** START OF READING TEXT **

Let your soul glow
Pixar's here to raise our spirits once more as its jazz-infused existential tale comes to the big screen. But is it worth seeing again?
In this issue:
Headliner The second coming of Pixar’s Soul and why it’s worth a trip to the cinema
Revival A voice note about home and belonging
Aftershow Remembering secret agent and war hero Noor Inayat Khan, L’Rain drops heavy in London, the personal essay goes under review, Nam June Paik is beyond documentary, True Detective: Night Country freezes over
I don’t watch many animated films but when I do, the level of artistry and depth of storytelling astound me. How universal they can be and how they speak to kids and adults of all ages, in different ways, as time passes. Up comes to mind🎈
Soul is cut from the same cloth. It manages to be playful yet profound in pondering that eternal – though some might say futile – question: what is the meaning of life?
The fact that it landed on Disney+ in the limbo of 2020 gave the story even greater resonance. In other words, few of us have had the chance to immerse ourselves in The Great Beyond and Before as its creators intended. That changes next week when Soul arrives in selected cinemas across the UK.
Jaded teacher and struggling jazz musician Joe Gardner (Jamie Foxx) could be any of us. Trying to find true purpose and pursuing a big goal so singlemindedly that we miss many of those little everyday moments that come and go. The things Joe dismisses as “just regular old living” while mentoring 22 (a drifting soul voiced by Tina Fey, who needs to find her spark before she can get her Earth Pass).
Taking in the air of a new day, biting into a slice of pizza, really talking to your barber... These all add up to something. They bring contentment and counter mundanity with everyday meaning. And the more open we are to them, these interactions, the more likely we are to feel inspired, energised and at peace with our present.
After a fun body swap involving a cat, Joe experiences his life anew through the eyes of 22 and he begins to realise that when your passion becomes an obsession, you cut yourself off from so many other possibilities. As director Pete Docter acknowledged, these aren’t always happy, comforting or obvious things. They can be are hurdles, limitations and challenges.
Joe’s occupation is not by chance. The jazz spirit infuses much of this film and Docter has referenced Keith Jarrett’s legendary performance on a rackety piano in Köln in 1975. How Jarrett made the best of the situation and created something new in the process. Like he did, the trick is to “improvise”. Docter has also referenced a similar story that Herbie Hancock told about Miles Davis.
The barbershop scene was one of my favourites. For Joe to get in touch with himself, he has to pass through a space like that. The barbershop has been a cherished meeting place, black forum and community hub for many decades, and not just in New York as Inua Ellams’ superb Barbershop Chronicles portrayed so lovingly on stage. Heated debates, banter, wisdom, camaraderie ... it’s all there.
The perceptiveness and attention to detail in that scene pay great respect to this fact, as co-director Kemp Powers explains in the following ray of sunshine.

** END OF READING TEXT **
** START OF ENTRIES PROVIDED **

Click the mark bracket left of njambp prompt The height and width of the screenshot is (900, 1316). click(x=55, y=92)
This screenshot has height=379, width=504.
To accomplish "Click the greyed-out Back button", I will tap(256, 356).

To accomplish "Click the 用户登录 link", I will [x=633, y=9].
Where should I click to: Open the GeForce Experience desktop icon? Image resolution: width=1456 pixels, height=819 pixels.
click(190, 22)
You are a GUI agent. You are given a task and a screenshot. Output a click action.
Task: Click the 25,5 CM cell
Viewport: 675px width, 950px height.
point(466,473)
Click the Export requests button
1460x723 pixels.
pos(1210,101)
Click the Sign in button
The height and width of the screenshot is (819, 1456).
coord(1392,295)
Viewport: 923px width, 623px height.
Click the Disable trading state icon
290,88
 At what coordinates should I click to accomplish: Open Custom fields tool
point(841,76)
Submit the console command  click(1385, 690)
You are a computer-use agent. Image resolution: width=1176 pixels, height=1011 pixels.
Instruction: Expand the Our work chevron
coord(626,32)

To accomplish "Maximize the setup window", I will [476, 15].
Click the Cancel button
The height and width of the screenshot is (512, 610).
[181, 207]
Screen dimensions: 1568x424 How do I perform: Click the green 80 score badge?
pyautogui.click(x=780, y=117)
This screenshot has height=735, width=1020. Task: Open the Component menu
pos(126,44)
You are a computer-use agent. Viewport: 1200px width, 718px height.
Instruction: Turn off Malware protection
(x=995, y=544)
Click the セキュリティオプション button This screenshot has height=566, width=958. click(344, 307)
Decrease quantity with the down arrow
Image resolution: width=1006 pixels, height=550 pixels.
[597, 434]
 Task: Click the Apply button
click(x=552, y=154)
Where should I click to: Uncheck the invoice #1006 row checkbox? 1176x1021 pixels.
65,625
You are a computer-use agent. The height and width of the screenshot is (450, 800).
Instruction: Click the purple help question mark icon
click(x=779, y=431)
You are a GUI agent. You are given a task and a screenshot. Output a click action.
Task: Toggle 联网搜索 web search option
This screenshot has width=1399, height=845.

** END OF ENTRIES PROVIDED **

REQUIRED TASK: Pick up the review of Pixar's Soul after its last sentence and write the next part. The records aren't needed for anything here.

OUTPUT OF THE TASK:
“Yeah, that scene was my idea. It wasn’t even in the film. And it came from a selfish place ... a place of, ‘I just want to see Black hair.’ I want to see all different kinds of black hair. What I love is I rewrote that scene 40 times.
“But the opening stayed the same the whole time. The opening was hair falls gently down to the floor. That’s how the scene opens. You hear the clippers buzzing and the hair falls onto Dez’s Timberland boots.
“Starting with the hair falling off the head managed to stay through every single iteration. Because again, only Pixar can render certain things the way that Pixar does. And I just knew that it would be incredible to see the process of a Black haircut up close, in a Pixar film.
“Once we sold the idea, it was the same kind of due diligence. The animators took trips to the barbershops, and they sat there, and barbers worked through all of their tools so that everything was done in order.”
Soul was re-released in the US this January and the box office numbers weren’t great. Turning Red suffered a similar fate. Whether this is a reflection of poor marketing or viewers’ refusal to pay cinema prices to watch a film they have already seen online is open to debate. A combination of both, probably. What you don’t do is keep Soul available for streaming during theatrical release. Strategy 101.
If you asked Docter what the enduring value of this film is and why you should leave the house for it, what would he say? Aside from immersion, the following might resonate in these fractious times, when it’s harder than ever to get along with your enemy. “It’s that fundamental human thing, connecting with each other and connecting more foundationally with the space we’re in, the world we’re in.”
Soul is released nationwide across the UK on 8 March, followed by Luca on 5 April.
Listen: where is home?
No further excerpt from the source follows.